• [WHAT TO WORK ON]: For this exercise, the lines from the one with "You are a GUI" through the final line of the data below are to be transcribed exactly, and pictures are to be skipped.

Screenshot grounding data:

···

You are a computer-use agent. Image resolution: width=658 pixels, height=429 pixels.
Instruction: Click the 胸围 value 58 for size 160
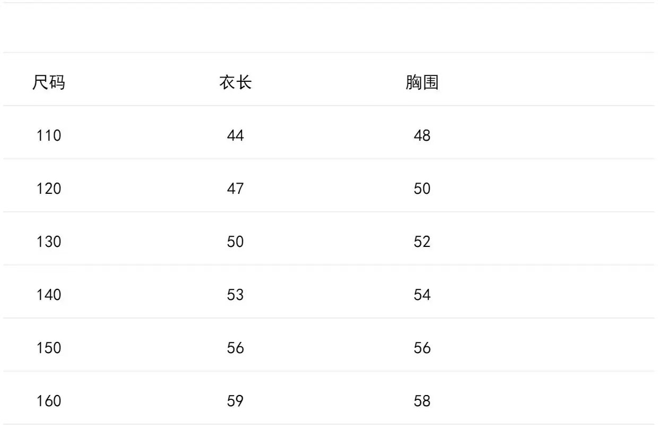point(422,401)
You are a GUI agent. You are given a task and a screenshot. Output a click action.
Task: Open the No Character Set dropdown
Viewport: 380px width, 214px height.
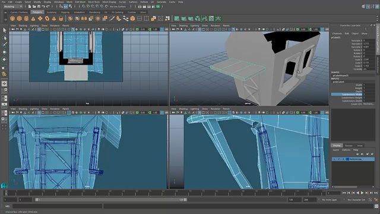point(357,200)
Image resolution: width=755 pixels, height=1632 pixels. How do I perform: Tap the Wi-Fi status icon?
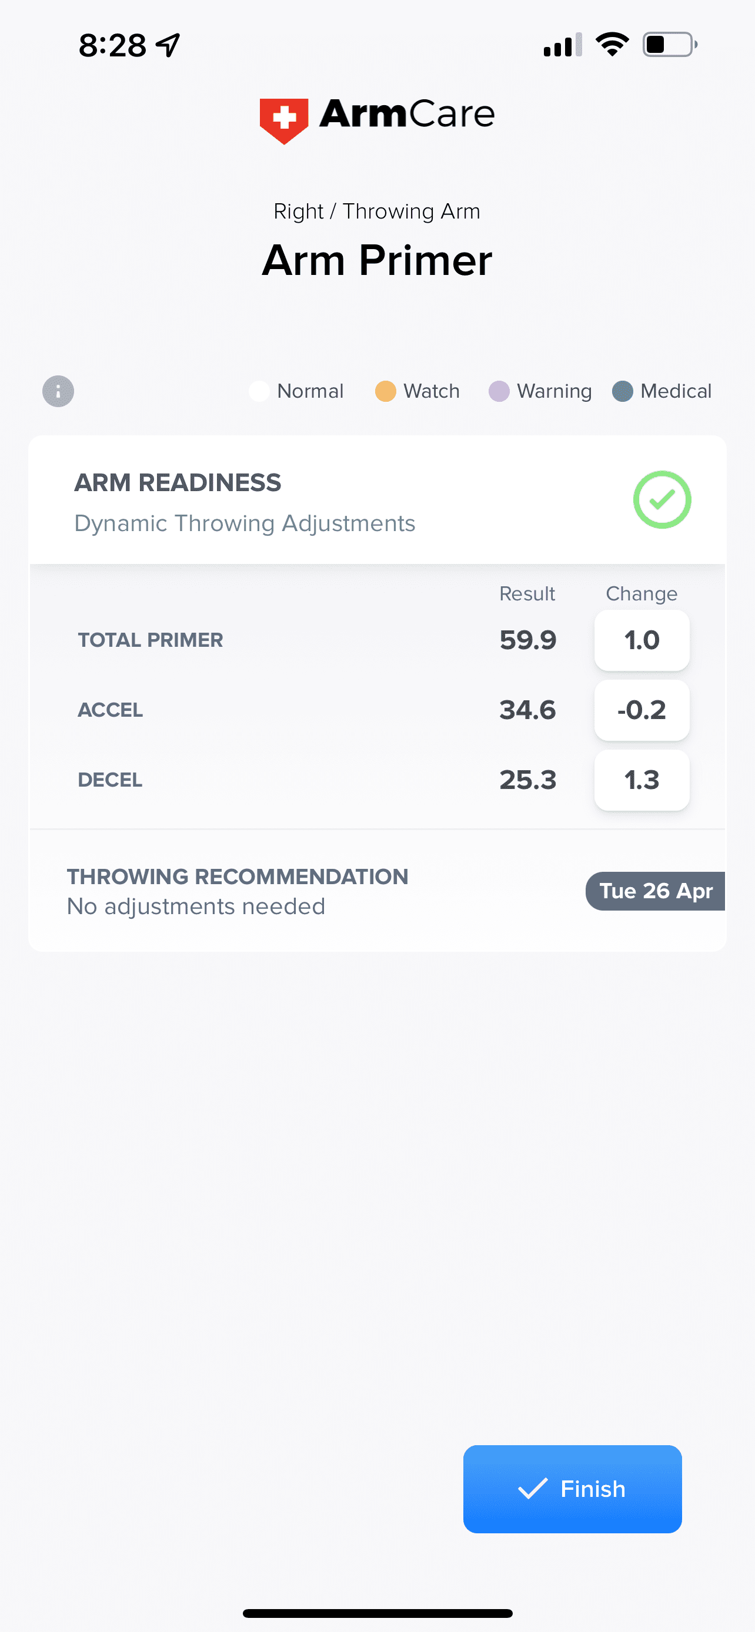pos(612,45)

···

• [SOLUTION FOR THIS TASK]:
You are a GUI agent. You are given a task and a screenshot. Output a click action.
Task: Open the No Character Set dropdown
Viewport: 380px width, 214px height.
point(357,200)
Image resolution: width=755 pixels, height=1632 pixels. How do I perform: Tap the Wi-Fi status icon?
pos(612,45)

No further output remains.